E sabem quando algo volta a ti em caráter de tamanho estranhamento que, por instantes de absoluto desnorteio, tu te perguntas: onde estou, afinal? Evanescimento de sentidos. Do que se julgava ser, crer, ter, transmitir. Tem minhas pinceladas ali. Acolá também. Tão perto que invisíveis.

Não se pode aceitar o silenciamento dos afãs e das mobilizações e das vontades - disto que faz movimento, que faz aresta, que faz viver. Mas, tampouco se pode gritar tão alto que ensurdeça a palavra.

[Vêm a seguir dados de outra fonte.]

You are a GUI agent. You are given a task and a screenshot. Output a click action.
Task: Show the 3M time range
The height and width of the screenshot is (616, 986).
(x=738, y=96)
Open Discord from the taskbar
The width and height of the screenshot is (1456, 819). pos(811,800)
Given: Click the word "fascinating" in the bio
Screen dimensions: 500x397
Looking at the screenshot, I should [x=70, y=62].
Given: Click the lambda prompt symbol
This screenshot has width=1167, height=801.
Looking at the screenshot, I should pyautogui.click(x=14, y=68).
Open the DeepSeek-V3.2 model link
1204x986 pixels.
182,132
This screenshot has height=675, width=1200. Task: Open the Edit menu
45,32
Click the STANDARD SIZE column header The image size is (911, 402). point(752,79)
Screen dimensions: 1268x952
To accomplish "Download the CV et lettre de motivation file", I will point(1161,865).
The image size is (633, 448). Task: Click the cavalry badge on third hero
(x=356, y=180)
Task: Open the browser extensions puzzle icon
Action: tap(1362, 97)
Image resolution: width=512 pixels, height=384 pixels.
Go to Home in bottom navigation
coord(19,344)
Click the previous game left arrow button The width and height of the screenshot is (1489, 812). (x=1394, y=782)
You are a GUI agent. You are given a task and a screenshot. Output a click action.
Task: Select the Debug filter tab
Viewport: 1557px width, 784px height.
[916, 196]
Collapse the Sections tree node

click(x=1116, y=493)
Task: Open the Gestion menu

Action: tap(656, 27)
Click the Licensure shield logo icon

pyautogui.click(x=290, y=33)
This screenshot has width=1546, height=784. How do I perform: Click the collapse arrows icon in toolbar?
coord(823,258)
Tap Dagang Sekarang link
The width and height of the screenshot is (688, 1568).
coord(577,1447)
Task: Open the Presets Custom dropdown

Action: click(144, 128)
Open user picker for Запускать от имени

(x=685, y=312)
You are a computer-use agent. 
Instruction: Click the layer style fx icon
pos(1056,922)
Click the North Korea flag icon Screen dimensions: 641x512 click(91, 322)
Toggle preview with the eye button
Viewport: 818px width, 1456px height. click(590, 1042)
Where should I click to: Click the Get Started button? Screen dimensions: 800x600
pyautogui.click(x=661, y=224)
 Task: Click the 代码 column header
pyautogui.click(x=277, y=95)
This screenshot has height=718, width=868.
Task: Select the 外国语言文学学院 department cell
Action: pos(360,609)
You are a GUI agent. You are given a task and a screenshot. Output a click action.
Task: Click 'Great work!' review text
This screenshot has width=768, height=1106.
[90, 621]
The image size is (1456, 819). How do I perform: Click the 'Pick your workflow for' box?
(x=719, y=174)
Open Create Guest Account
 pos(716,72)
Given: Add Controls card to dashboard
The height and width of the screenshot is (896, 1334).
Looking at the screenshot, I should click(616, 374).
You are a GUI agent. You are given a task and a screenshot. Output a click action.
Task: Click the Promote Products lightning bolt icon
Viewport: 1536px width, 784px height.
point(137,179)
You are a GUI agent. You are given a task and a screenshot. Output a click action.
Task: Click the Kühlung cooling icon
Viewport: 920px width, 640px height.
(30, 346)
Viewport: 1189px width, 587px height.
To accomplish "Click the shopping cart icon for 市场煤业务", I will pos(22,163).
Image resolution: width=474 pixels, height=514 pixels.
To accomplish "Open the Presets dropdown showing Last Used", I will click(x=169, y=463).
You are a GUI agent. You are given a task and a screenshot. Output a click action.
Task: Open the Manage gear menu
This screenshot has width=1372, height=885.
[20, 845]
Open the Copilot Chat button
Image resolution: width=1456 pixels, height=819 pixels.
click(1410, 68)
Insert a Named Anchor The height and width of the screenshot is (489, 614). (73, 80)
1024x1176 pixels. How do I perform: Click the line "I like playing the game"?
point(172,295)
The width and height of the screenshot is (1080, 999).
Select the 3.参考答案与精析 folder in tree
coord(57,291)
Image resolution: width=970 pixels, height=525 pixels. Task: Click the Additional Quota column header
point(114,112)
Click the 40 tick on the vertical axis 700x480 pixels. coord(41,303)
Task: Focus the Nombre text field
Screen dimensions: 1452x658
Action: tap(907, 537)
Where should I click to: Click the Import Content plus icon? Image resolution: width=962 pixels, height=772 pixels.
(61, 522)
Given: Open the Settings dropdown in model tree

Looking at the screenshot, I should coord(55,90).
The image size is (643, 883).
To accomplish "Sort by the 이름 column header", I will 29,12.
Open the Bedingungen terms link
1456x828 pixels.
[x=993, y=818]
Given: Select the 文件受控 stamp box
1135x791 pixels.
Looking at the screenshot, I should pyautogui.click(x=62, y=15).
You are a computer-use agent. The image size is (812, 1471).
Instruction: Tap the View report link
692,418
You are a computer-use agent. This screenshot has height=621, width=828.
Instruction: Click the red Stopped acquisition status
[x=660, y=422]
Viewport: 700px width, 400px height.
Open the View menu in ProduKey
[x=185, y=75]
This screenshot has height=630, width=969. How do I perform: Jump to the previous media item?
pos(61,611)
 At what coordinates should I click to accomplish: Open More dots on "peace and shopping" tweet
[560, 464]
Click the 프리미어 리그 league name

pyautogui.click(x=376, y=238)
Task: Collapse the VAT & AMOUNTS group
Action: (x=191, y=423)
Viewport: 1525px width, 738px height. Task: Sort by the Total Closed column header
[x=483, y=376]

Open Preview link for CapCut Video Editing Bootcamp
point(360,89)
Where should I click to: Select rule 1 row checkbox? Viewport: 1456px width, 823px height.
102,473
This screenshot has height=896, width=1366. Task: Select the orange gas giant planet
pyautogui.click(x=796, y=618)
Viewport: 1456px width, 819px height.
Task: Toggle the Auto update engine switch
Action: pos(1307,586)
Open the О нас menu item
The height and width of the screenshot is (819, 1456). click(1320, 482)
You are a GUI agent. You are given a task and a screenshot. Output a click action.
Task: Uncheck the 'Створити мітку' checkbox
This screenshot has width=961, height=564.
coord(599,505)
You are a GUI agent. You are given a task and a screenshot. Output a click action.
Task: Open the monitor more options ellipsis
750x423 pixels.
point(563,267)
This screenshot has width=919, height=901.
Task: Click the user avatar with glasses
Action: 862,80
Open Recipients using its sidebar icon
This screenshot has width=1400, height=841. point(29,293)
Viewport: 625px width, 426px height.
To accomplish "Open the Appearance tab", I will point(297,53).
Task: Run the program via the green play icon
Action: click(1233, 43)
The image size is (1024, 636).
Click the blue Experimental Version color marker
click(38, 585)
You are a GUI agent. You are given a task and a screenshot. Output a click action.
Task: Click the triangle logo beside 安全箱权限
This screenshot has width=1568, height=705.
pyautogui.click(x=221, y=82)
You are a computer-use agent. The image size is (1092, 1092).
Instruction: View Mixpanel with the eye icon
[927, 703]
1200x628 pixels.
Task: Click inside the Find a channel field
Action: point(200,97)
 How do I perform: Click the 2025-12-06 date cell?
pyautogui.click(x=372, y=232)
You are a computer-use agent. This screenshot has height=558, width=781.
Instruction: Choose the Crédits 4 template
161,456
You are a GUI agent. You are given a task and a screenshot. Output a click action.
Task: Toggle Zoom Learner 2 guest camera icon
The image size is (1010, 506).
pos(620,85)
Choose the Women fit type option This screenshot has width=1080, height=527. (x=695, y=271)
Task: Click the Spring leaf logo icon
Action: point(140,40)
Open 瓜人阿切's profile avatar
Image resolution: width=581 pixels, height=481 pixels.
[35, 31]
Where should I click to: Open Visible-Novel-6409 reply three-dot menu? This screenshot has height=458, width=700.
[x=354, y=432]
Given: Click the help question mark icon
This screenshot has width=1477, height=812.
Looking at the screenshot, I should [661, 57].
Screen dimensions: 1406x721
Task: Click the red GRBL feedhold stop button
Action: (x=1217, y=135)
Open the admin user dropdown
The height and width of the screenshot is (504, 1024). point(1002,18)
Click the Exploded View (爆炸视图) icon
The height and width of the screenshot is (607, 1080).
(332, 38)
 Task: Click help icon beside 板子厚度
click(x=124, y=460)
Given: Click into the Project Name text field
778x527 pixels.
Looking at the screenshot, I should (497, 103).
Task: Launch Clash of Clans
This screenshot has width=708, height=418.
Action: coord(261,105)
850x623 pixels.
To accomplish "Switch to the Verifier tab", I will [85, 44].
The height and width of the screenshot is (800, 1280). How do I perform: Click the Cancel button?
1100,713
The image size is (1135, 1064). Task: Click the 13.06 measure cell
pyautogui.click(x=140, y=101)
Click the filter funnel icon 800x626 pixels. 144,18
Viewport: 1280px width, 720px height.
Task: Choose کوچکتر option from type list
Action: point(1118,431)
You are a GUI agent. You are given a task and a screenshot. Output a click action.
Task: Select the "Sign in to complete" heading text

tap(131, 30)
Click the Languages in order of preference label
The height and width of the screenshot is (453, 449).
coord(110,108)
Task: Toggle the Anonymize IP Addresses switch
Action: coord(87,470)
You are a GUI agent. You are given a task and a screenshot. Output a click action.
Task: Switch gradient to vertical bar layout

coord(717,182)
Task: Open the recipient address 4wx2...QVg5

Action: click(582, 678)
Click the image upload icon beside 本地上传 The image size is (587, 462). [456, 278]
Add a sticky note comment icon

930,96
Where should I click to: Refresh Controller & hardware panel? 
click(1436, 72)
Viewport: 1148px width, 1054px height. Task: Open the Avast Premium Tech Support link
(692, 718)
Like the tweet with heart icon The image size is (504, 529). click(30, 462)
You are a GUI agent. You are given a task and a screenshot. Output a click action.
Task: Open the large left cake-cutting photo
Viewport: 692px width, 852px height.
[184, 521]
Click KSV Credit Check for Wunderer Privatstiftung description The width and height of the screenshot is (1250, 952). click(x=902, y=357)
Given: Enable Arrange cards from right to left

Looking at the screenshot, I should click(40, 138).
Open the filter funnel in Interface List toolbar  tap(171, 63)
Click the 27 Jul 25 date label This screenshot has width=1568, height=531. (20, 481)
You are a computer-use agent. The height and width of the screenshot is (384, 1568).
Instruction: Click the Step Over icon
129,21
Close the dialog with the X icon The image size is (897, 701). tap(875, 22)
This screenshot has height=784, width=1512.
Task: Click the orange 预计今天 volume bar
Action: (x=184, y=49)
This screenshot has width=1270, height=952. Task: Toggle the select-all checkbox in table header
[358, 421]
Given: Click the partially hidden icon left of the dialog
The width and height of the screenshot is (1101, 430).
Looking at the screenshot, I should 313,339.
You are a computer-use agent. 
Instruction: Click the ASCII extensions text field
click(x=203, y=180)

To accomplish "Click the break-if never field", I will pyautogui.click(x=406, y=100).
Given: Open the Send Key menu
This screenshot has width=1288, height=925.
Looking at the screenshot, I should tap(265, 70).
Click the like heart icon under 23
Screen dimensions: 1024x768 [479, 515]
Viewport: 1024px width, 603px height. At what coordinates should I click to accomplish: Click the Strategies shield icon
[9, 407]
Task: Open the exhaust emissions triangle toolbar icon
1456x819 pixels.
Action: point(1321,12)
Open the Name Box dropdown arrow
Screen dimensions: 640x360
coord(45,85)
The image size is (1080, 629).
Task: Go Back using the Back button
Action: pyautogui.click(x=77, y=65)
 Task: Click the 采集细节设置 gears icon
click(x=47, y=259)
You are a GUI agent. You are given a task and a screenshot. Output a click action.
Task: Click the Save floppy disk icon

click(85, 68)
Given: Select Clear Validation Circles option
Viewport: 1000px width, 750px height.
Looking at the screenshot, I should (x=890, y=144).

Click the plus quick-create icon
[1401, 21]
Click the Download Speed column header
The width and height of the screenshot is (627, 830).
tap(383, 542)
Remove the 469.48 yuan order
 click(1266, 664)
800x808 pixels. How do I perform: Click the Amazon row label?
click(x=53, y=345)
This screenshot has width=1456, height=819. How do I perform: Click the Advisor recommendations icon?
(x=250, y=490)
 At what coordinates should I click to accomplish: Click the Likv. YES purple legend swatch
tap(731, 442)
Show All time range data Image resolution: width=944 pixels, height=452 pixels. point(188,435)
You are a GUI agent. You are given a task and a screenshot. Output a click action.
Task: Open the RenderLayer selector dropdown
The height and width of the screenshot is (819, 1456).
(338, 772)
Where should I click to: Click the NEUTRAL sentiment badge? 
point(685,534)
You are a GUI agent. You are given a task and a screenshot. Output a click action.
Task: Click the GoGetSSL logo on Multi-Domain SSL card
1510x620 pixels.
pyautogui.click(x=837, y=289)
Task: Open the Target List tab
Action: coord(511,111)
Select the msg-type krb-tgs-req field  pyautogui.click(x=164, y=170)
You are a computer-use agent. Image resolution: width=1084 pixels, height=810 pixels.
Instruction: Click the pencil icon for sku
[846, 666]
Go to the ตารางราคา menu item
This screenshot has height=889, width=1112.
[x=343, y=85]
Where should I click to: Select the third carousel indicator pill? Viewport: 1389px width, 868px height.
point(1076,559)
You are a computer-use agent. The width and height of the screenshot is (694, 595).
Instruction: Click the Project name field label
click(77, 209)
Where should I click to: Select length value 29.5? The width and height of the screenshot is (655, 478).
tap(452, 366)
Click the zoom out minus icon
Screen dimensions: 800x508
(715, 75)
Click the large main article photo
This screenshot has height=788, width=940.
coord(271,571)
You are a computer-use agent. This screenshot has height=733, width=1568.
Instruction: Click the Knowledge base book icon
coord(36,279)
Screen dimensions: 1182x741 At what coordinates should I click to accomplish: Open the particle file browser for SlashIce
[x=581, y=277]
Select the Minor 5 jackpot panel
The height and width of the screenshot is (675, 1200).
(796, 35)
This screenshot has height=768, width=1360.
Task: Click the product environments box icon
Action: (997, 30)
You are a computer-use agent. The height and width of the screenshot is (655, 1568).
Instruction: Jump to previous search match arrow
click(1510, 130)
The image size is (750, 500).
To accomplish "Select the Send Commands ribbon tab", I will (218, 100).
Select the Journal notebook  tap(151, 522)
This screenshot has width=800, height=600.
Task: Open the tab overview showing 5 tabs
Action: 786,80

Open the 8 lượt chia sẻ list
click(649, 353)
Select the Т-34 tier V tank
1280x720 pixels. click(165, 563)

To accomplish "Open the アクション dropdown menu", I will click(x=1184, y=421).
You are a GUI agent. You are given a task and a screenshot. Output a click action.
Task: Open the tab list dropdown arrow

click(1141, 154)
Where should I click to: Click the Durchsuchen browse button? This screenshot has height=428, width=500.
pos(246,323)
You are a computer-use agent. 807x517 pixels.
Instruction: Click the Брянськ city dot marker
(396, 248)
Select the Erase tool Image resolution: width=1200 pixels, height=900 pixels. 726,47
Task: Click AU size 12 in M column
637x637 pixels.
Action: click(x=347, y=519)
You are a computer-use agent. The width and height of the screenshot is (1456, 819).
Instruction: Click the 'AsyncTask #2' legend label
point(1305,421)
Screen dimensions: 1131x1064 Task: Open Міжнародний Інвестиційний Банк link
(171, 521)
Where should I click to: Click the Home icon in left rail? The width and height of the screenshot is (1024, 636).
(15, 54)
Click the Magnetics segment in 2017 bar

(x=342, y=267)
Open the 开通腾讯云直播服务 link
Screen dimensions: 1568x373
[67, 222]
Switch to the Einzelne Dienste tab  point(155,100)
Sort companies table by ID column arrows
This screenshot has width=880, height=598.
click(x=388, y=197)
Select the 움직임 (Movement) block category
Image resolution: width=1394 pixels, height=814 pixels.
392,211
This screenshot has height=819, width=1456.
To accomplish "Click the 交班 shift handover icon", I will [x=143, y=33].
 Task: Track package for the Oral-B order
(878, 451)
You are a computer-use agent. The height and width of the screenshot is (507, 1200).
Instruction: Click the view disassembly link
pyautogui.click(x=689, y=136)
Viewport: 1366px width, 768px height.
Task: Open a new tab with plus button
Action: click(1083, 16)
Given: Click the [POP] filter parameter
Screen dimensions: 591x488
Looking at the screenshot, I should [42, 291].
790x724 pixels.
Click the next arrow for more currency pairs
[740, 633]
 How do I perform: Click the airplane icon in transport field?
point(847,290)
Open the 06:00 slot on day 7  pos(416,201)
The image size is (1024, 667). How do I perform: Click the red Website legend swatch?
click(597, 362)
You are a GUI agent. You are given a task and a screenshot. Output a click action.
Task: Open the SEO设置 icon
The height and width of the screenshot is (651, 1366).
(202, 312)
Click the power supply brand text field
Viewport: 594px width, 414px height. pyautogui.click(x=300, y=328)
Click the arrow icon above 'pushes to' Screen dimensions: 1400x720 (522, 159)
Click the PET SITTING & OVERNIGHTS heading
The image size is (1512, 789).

Micropolítica ali onde a trama se pensa alheia: eis o desafio.

1 de abril de 2010

TORPES DIVAGAÇÕES

É preciso fazer névoa disso cru. Falta-me o tempo, falta-me o silêncio, falta... Um cálice. Giros insistentes de ar morno, entremeios de distantes intimidades.
Do que insiste: o excesso.
Do que aconchega: tua errância.
Do que alenta: o amanhecer.
Carrego-me dia afora, no paradoxo de uma alegria estafante. Sossego - preciso - sossego

20 de março de 2010

Outra nota

Era preciso dizer-lhe, mas tão aquém, mas tão fugaz: que era de melodia que se tratava, que era de corpo e voz e riso e pele e seu breve instante de róseo embaraço. Que já pouco de dentro, mais e mais do contorno. Que a palavra quase como fulguração. Que era vida, tão vida. Os olhos se seguram como podem. Queria dizer-lhe, mas melhor o fazia em silêncio.